小赵朝身边人使了个眼色。手下会意,从怀里掏出两根细铁丝,蹲下身,在锁眼里捣鼓。雪落在他的肩头和帽檐上,很快积了薄薄一层。马如龙握紧枪柄,警惕地扫视着四周。巷子里静得可怕,只有风雪呼啸的声音。
“咔哒。”
锁开了。小赵轻轻推开门,门轴发出一声轻微的呻吟。小赵闪身进去,其他人紧随其后,铺子里很暗,只有柜台上点着一盏煤油灯,灯芯挑得很小,豆大的火苗在玻璃罩里跳动,把货架的影子拉得长长的,扭曲着投在墙上。空气中弥漫着一股混合着煤油、干货和灰尘的气味。
他们迅速扫过整个铺子,柜台后面是成排的货架,上面摆着针线、肥皂、火柴、煤油灯这些日常杂物。一切看起来都普普通通,就是个寻常的杂货铺。
但他的鼻子闻到了别的味道,一股淡淡的、奇特的香味,像是某种香料,又像是陈年的药材。这味道他在阿杜的房间里也闻到过。
拜火教的味道。“掌柜的?”小赵喊了一声,声音在空荡的铺子里回荡。
没有人回答。
他们握紧手枪,一步步走向柜台。柜台后面的门帘垂着,是那种蓝底白花的土布帘子,此刻静静地挂在那里,像一道屏风,隔开了两个世界。
他示意小赵警戒,自己伸手去掀门帘。
就在他的手指触到布帘的瞬间——“砰!”一声枪响,子弹打穿了布帘,擦着一个人的耳朵飞过,打碎了货架上的一排玻璃瓶。碎片四溅,煤油灯的火苗剧烈地跳动起来。
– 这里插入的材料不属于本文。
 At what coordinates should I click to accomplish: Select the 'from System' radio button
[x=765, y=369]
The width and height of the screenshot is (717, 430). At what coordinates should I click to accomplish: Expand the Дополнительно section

小赵就地一滚,躲到柜台后面。几乎同时,又是两枪,子弹打在柜台上,木屑飞溅。所有人也扑倒在地,举枪还击。
“砰!砰砰!砰!”
枪声在狭小的空间里震耳欲聋。布帘被打成了筛子,后面传来一声闷哼。小赵趁机窜起,一个箭步冲过布帘,扑进里间。
里间比外面更暗,只能借着外间煤油灯的光,勉强看清轮廓。一个人影靠在墙角,手里端着枪,正要开火。小赵来不及瞄准,抬手就是两枪。
“砰!砰”那人身体一震,手里的枪掉在地上。但他没有倒下,反而嘶吼了几声,从腰间拔出匕首,扑了上来。
小赵侧身躲过,匕首擦着他的肋骨划过,衣服被划开一道口子。他抬肘猛击对方的面门,那人鼻梁骨碎裂的声音清晰可闻。接着一个扫堂腿,把对方放倒在地,膝盖死死压住他的胸口。
“老哈?”小赵喘着粗气,用手枪抵住那人的额头。
借着从外间透进来的光,他看清了这人的脸,五十多岁,相貌普通,脸上布满皱纹,正是杂货铺的掌柜老哈。此刻他满脸是血,鼻梁塌陷,但眼睛却睁得很大,死死盯着他,眼神里没有恐惧,只有一种近乎疯狂的愤怒。
“你们……你们这些汉狗……”老哈的声音嘶哑,带着浓重的西北口音,“圣火……圣火会烧死你们……”
“闭嘴!”小赵用枪托砸在他的嘴上,两颗牙齿飞了出来,混着血沫,“说!同伙都在哪?”
老哈“呸”地吐出一口血,咧开嘴笑了,笑容狰狞:“你们……永远找不到……圣火的……是圣火的……”
小赵正要再问,外间突然传来一声惨叫。小赵心头一紧,回头看去。只见其中一个弟兄倒在地上,胸口插着一把匕首,血正汩汩地往外涌。而他面前,站着一个黑影,手里拿着一把还在滴血的刀。
那黑影动作更快,一个翻滚躲到货架后面。屋里的子弹顿时开始乱飞,打碎了一排陶罐,里面装的不知是什么粉末,扬得到处都是。
“别乱!”抓活的!”
后门“哐当”一声被踹开,老陈带着人冲了进来。几乎同时,货架后面的黑影也动了——不是往外跑,而是往铺子深处冲去。
“追!”老陈带人追着那黑影冲进铺子最里面的一个小房间。
房间里很黑,只有一扇小窗,透进一点雪光。马如龙刚冲进去,就听见“哗啦”一声——那黑影撞破了窗户,跳了出去。